In Case 1, all missing data is assumed to be present but invariant. This results in a deflated estimate of π. In Case 2, missing data are simply omitted from the calculation, both in terms of the number of sites (the final denominator) and the component denominators for each site (the n choose 2 terms). This results in an unbiased estimate of π. The adjusted π method (Case 2) is implemented for VCFs in pixy.

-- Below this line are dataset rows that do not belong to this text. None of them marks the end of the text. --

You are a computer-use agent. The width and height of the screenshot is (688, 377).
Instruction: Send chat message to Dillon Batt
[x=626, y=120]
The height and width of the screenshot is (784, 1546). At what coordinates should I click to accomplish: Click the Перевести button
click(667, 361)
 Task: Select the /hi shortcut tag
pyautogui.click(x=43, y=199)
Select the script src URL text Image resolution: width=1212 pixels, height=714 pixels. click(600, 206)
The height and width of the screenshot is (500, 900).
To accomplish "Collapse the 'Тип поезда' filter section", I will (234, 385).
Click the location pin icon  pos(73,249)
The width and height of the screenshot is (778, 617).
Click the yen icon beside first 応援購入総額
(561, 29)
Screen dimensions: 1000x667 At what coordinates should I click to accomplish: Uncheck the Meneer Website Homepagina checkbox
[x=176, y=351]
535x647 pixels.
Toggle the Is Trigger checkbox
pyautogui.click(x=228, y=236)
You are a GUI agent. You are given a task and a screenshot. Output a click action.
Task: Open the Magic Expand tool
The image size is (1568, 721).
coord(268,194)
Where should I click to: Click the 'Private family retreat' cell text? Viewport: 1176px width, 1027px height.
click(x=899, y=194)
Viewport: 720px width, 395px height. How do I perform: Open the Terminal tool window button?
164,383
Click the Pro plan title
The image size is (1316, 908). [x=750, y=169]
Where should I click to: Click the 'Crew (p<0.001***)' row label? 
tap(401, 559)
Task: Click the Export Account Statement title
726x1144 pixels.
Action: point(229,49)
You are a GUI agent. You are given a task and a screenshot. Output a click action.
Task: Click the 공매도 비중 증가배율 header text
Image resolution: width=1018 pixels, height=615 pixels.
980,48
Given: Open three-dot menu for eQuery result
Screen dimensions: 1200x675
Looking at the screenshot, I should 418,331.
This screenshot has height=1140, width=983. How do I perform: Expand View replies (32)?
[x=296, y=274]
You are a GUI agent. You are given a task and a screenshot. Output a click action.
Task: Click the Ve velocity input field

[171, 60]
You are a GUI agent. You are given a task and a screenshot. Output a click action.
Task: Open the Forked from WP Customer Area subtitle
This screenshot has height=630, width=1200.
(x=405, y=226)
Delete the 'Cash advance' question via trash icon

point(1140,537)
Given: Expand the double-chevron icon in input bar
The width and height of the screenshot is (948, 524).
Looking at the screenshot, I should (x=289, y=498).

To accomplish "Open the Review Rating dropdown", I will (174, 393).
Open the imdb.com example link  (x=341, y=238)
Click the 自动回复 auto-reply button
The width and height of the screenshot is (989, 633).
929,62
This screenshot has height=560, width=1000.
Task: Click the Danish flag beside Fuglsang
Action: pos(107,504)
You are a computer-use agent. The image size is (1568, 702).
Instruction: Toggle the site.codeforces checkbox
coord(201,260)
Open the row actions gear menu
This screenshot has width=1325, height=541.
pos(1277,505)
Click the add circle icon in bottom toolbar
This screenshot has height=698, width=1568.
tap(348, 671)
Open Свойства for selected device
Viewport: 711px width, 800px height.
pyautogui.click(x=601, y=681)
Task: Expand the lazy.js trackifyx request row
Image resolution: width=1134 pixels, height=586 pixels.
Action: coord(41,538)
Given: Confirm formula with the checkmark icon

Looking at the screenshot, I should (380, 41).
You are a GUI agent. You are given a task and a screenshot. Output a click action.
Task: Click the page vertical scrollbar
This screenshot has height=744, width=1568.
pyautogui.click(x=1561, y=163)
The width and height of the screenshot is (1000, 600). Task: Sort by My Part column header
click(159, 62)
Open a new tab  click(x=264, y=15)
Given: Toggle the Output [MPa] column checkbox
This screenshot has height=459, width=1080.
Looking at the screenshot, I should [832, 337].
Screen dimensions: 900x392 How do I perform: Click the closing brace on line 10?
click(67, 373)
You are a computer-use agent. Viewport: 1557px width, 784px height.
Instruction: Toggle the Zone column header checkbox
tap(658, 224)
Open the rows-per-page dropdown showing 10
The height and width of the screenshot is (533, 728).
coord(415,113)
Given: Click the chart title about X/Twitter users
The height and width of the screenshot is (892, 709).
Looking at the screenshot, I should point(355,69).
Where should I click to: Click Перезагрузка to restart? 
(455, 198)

Invariant sites are represented as sites with no ALT allele, and greyed-out sites are those that failed to pass a genotype filter requiring a minimum number of reads covering the site (Depth>=10 in this case).

Notable features of pixy

  • Fast and efficient handing of invariant sites VCFs
  • Computation of π and dxy for arbitrary numbers of populations
  • Computes all statistics in arbitrarily sized windows, and output contains all raw information for all computations (e.g. numerators and denominators).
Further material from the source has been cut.